Laying Out the HealthTech Infrastructure Implementation – Part 3
Infrastructure is the foundation stone of any health IT setup. From electronic health records to telemedicine to cybersecurity to analytics, everything depends on a rock solid, reliable network to function properly and efficiently to help caregivers and administrators perform their tasks and deliver quality care. So, what should healthcare CIOs and other healthcare executives and health IT workers do for implementing the various tools and technologies that make up the foundation of IT operations? Here are some of the best practices:
More security best practices
Healthcare organizations laying out the infrastructure should improve and simplify security, disaster recovery, and protection of data. Healthcare organizations face daily threats to cybersecurity, posing a significant risk to critical end-user and patient information. IT teams need to address security issues all over the stack, including hypervisor, computing, and storage. This can hamper the ability of the team to deliver timely application functionality and is not very cost-effective.
These considerations must be incorporated in every step of the infrastructure lifecycle, from product development and deployment to ongoing monitoring and remediation, in order to achieve a high level of security. Applications should always access data without a single failure point, allow failover of storage access, and conduct ongoing data integrity checks automatically. There must always be critical applications and data available. Unfortunately, it has failed to adapt legacy data protection and disaster recovery solutions to the needs of modern virtualized applications and infrastructure.
The Internet of Things
One final best practice of implementing infrastructure offered by the experts is optimizing with intelligent network automation for Internet of Things technology. IoT in the health sector is here to stay from connected infusion pumps to patient monitoring devices. In fact, Allied Market Research estimates that by 2021 the IoT healthcare market will reach $136.8 billion worldwide, and Frost and Sullivan found that 15-20 medical devices per hospital bed already exist today on average. IT practitioners are often challenged to ensure that the network can support the volume of IoT technology while reliable, secure and constant connectivity is maintained.

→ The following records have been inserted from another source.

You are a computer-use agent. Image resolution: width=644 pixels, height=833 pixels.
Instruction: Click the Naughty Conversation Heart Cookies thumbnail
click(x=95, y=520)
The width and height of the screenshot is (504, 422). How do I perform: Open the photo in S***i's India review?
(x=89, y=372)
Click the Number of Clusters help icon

Most hospital networks were designed decades ago and architectural principals, along with device and customer usage, are no longer scaleable. The key to optimizing IoT device support infrastructure is to deploy smart automation that will connect people and systems across silos to work together more seamlessly and effectively. Today, with artificial intelligence and machine learning technology, healthcare organizations can expand their networks to help automate various systems and functions.